I did my PhD at the Van der Veer Institute for Parkinson’s and Brain Research (now the New Zealand Brain Research Institute) where researchers were also looking for biomarkers. They were focused on voluntary eye movements. I understand how difficult this kind of research is. My own research focused on people with Alzheimer’s dementia, another disease with no biomarkers for diagnosis. I wish you well with your research.
katkins

(Hi Max):

Just before the “gait as an early indicator of dementia” news last week, I was thinking a similar thing about Parkinsons (and related) — that all those fancy footwear stores that have the sophisticated gait sensors could (if privacy regulations and medical ethics issues can be handled) become very early detectors of Parkinsons and dementia…
http://twitter.com/cakeymcdoodle Cakey McDoodle

Done and done. The article wasn’t clear, but after the jump you can see the countries involved here: not just the US! I called from the UK, and there’s a fair few more countries on there :)
stumo

I called a month or so ago after seeing an article on the BBC (and also submitted it to BoingBoing, glad it’s got picked up). Really encouraging research, I hope it pays off.

There are local numbers for the USA, Brazil, Mexico, UK, Spain, Argentina, Canada and New Zealand – so hopefully many people can join in
Sparky005

Easier than giving blood! I made sure my room was quiet, a/c was off etc for the phone call. Not sure it was necessary but it seemed to me the less noise the better.
Jonathan Roberts

My grandfather had Parkinson’s later in his life. One of my lasting memories before it really started to affect him was of him climbing a tree with my brothers and me. He came from a family of engineers (his father started the Aldis optical company, which became Rank Aldis in the 50s) and you could see that he had an independent and adventurous spirit until he died. Towards the end of his life he could hardly make any controlled movements and I couldn’t really understand anything he said, which obviously frustrated him a lot. He hated being treated like someone with dementia as his mind was obviously still strong, so one time he escaped from his nursing home and even climbed a short wall despite his disabilities to run away to my uncle’s house. The last time I saw him, he had one of his father’s lenses (I think it was for a slide projector) which he took apart to show me the inner workings. At that point he couldn’t put it back together again, but you could see how much he still loved seeing how things worked and sharing that knowledge with others.
oasisob1

If they discover from my voice sample that I have Parkinson’s, will they call and let me know?
- http://profile.yahoo.com/2UQHDZASWBS5BWDI33JKD2FZ6Y KonstantinS
  
  from FAQ :
  
  Can I get a diagnosis?No. Although we have shown that the technology can detect Parkinson’s from voice recordings, this initiative is for scientific research only.

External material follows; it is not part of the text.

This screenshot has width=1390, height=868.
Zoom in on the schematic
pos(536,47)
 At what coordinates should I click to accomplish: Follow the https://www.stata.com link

If you suspect you may have Parkinson’s disease, please visit your primary care provider or neurologist for professional advice.Can I get clinical information about my symptoms?No. As above, although we have shown that using voice recordings in conjunction with specialized algorithms, we can accurately reproduce symptom severity on standard clinical scales, this is a research project and does not provide clinical information. You should only alter your treatment regime in consultation with your primary care provider or neurologist.